The traditional image of the Argentine butcher weighed down by half a cow carcass on their back could be consigned to history after a new government ruling.
Since coming to power in 2019, President Alberto Fernández’s government has been determined to end the practice, which dates back to the 19th century, on hygiene and health grounds.
It ruled Monday that the "half-animal" cut (media res de carne vacuna) can be preserved – but butchers are no longer allowed to carry it on their back.
A butcher bent double under the huge cut is a well-known scene in beef-mad Argentina, where citizens eat almost 48 kilogrammes of the meat a year per capita, according to official statistics.
But the "half-animal" can weigh more than 100 kilogrammes, a crushing load for even the sturdiest butcher, and carrying it can cause back or muscular injury.
"The debate is about whether we continue commercialising beef like 150 years ago or – as required by the health, bromatological, worker and consumer health – in the 21st century," Agriculture, Livestock & Fisheries Secretary Juan José Bahillo said recently.
The sector itself was divided over the long-running issue and, as usual, for the most part it revolved around money. Some were in favour of modernisation and preventing large pieces of meat coming into contact with different surfaces. But many argued that new rules would benefit major exporters to the detriment of smaller producers without the means to invest in new machinery.

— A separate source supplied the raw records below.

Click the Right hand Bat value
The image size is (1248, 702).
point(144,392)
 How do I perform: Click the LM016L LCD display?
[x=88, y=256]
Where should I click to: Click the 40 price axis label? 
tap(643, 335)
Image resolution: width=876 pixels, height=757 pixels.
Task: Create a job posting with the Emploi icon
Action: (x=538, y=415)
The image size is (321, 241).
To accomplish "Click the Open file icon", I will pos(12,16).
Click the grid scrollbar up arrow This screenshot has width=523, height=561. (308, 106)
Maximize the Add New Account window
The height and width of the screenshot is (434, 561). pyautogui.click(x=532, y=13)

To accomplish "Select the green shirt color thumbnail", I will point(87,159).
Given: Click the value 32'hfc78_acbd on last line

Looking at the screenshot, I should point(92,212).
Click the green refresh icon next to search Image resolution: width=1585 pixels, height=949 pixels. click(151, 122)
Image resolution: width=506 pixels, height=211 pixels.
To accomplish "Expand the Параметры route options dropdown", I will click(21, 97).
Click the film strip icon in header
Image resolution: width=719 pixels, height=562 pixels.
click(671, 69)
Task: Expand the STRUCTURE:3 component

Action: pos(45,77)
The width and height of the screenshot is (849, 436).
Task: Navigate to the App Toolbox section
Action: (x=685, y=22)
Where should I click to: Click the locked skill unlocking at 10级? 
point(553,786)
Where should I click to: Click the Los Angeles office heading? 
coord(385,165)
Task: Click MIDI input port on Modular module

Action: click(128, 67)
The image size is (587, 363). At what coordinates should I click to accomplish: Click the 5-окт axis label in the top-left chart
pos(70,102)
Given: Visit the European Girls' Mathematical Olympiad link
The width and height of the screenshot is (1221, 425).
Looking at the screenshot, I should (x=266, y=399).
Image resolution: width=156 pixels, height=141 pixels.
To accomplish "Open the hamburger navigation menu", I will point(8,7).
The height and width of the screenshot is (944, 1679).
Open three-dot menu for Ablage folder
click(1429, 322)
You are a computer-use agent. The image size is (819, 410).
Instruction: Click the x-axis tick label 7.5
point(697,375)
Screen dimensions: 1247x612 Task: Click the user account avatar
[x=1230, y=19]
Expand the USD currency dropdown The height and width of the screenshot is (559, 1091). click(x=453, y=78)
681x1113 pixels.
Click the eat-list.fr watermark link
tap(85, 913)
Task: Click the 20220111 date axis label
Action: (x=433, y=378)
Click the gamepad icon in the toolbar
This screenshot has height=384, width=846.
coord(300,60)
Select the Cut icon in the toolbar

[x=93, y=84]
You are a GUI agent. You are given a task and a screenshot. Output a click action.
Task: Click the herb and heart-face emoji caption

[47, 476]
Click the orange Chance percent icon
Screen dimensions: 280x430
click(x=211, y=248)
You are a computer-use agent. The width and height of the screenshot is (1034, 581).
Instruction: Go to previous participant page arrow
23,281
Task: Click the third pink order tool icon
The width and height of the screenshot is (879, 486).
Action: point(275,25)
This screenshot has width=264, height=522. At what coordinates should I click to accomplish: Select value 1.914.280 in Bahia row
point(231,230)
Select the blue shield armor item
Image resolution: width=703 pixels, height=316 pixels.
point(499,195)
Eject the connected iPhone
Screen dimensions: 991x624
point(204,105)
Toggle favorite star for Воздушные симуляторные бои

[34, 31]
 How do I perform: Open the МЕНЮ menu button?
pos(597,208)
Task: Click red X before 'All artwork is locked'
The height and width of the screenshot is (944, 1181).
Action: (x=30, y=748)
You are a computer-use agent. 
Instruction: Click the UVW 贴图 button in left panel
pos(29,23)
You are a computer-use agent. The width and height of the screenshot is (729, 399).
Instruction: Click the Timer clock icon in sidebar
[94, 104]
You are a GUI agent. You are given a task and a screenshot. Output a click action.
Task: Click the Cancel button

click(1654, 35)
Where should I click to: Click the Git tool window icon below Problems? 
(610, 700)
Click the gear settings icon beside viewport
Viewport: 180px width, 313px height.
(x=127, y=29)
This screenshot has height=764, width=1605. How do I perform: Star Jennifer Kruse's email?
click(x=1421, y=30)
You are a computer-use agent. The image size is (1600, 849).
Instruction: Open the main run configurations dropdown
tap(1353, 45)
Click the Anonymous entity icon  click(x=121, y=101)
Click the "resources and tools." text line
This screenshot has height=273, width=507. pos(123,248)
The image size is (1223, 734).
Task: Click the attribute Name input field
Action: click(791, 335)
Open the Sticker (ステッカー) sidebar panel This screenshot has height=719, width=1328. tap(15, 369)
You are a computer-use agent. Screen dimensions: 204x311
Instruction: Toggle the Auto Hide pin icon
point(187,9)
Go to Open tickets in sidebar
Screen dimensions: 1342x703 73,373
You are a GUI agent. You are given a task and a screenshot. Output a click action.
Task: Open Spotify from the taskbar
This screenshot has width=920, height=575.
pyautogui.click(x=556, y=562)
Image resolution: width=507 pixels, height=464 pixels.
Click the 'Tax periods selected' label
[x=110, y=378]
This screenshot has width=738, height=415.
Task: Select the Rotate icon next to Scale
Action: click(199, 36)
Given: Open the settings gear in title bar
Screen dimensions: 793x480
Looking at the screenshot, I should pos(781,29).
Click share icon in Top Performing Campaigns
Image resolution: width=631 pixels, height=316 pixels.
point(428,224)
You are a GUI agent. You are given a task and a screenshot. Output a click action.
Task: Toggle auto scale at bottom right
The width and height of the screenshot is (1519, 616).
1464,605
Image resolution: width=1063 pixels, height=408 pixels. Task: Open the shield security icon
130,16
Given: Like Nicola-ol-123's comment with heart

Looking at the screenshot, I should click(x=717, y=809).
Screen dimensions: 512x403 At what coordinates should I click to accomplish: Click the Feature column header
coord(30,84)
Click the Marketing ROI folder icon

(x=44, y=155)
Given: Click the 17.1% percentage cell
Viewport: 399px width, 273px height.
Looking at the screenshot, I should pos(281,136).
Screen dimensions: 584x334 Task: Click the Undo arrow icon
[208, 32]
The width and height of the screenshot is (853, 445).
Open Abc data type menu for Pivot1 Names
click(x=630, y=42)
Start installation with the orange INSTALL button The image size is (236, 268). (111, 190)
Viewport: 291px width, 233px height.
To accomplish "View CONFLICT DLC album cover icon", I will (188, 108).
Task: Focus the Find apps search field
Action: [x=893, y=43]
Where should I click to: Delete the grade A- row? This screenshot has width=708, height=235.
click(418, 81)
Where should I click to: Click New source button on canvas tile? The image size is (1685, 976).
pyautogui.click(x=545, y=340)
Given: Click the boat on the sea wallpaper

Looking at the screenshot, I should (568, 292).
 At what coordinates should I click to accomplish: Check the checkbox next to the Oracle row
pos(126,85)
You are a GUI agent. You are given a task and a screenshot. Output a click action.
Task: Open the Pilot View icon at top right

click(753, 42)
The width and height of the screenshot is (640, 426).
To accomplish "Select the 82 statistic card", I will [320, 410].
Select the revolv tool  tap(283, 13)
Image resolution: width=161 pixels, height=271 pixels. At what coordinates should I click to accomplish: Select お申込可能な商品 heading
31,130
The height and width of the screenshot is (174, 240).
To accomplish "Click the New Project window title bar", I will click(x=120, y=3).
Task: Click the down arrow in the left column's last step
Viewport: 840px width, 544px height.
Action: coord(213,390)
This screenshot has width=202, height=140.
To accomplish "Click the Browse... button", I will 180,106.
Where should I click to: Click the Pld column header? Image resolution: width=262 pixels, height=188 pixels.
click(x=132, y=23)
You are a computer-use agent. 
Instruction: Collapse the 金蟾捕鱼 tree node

Another solution would have been to increase the price to the consumer – an unpopular idea in a country where inflation reached almost 95 percent last year.
A 2020 law reduced the maximum weight of a beef cut that can be carried by a person to 25 kilogrammes. That was amended the next year to 32 kilogrammes but authorities still wanted to eliminate the half-animal cut.
This week, a compromise was found. The half-animal cut remains, but it must be moved from trucks using a pulley and rail system, the Agriculture, Livestock & Fisheries Ministry said.
The new law will be phased in "systematically and progressively," it added.